A permanent routine of exercise, eating healthily, and, during periods of being overweight, consuming the same number or fewer calories than used will prevent and help fight obesity. A single pound of fat yields approximately 3500 calories of energy (32 000 kJ energy per kilogram of fat), and weight loss is achieved by reducing energy intake, or increasing energy expenditure, thus achieving a negative balance. Adjunctive therapies which may be prescribed by a physician are orlistat or sibutramine, although the latter has been associated with increased cardiovascular events and strokes and has been withdrawn from the market in the US, the UK, the EU, Australia, Canada, Hong Kong, Thailand, Egypt and Mexico.

A 2006 study published in the International Journal of Sport Nutrition and Exercise Metabolism, suggests that combining cardiovascular (aerobic) exercise with resistance training is more effective than cardiovascular training alone in getting rid of abdominal fat. An additional benefit to exercising is that it reduces stress and insulin levels, which reduce the presence of cortisol, a hormone that leads to more belly fat deposits and leptin resistance.

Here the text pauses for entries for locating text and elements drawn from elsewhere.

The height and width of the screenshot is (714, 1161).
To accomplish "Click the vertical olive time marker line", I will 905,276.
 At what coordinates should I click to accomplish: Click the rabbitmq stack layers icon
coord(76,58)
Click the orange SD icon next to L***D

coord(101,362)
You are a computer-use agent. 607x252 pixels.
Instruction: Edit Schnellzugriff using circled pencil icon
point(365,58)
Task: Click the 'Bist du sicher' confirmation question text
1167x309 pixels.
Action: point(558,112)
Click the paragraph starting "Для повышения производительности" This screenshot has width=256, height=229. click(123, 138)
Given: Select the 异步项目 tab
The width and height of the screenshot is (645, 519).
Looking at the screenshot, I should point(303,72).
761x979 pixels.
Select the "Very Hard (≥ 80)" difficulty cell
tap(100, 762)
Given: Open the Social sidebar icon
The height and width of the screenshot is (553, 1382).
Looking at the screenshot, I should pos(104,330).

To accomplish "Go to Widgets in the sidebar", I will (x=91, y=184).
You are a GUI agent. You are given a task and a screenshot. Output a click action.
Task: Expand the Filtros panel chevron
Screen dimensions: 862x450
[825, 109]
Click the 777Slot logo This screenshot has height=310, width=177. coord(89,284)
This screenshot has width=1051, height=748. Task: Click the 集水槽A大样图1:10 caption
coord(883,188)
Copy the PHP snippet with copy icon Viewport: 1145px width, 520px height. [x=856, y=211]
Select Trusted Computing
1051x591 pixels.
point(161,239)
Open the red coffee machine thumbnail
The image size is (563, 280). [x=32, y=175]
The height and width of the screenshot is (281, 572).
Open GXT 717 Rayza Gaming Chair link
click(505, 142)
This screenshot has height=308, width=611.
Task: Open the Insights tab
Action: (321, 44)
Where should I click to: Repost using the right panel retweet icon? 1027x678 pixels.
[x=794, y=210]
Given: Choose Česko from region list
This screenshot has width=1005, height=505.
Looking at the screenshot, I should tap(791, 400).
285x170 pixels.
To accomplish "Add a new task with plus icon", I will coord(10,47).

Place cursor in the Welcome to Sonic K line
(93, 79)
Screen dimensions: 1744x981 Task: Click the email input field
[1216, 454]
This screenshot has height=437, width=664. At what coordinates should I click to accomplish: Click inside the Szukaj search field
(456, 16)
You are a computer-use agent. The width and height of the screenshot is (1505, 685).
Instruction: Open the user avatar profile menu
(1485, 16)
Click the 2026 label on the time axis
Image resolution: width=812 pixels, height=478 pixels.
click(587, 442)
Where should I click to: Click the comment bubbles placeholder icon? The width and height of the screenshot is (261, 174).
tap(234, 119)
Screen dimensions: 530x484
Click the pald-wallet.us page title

Self-motivation by understanding the risks associated with abdominal obesity is widely regarded as being far more important than worries about cosmetics. In addition, understanding the health issues linked with abdominal obesity can help in the self-motivation process of losing the abdominal fat. As mentioned above, abdominal fat is linked with cardiovascular disease, diabetes, and cancer. Specifically it's the deepest layer of belly fat (the fat you cannot see or grab) that poses health risks, as these "visceral" fat cells produce hormones that can affect health (e.g. increased insulin resistance and/or breast cancer risk). The risk increases considering the fact that they are located in the proximity or in between organs in the abdominal cavity. For example, fat next to the liver drains into it, causing a fatty liver, which is a risk factor for insulin resistance, setting the stage for type 2 diabetes. However, visceral fat is more responsive to the circulation of catecholamines.

In the presence of type 2 diabetes, the physician might instead prescribe metformin and thiazolidinediones (rosiglitazone or pioglitazone) as antidiabetic drugs rather than sulfonylurea derivatives. Thiazolidinediones may cause slight weight gain but decrease "pathologic" abdominal fat (visceral fat), and therefore may be prescribed for diabetics with central obesity. Thiazolidinedione has been associated with heart failure and increased cardiovascular risk; so it has been withdrawn from the market in Europe by EMA in 2010.

Low-fat diets may not be an effective long-term intervention for obesity: as Bacon and Aphramor wrote, "The majority of individuals regain virtually all of the weight that was lost during treatment." The Women's Health Initiative ("the largest and longest randomized, controlled dietary intervention clinical trial") found that long-term dietary intervention increased the waist circumference of both the intervention group and the control group, though the increase was smaller for the intervention group. The conclusion was that mean weight decreased significantly in the intervention group from baseline to year 1 by 2.2 kg (P<.001) and was 2.2 kg less than the control group change from baseline at year 1. This difference from baseline between control and intervention groups diminished over time, but a significant difference in weight was maintained through year 9, the end of the study.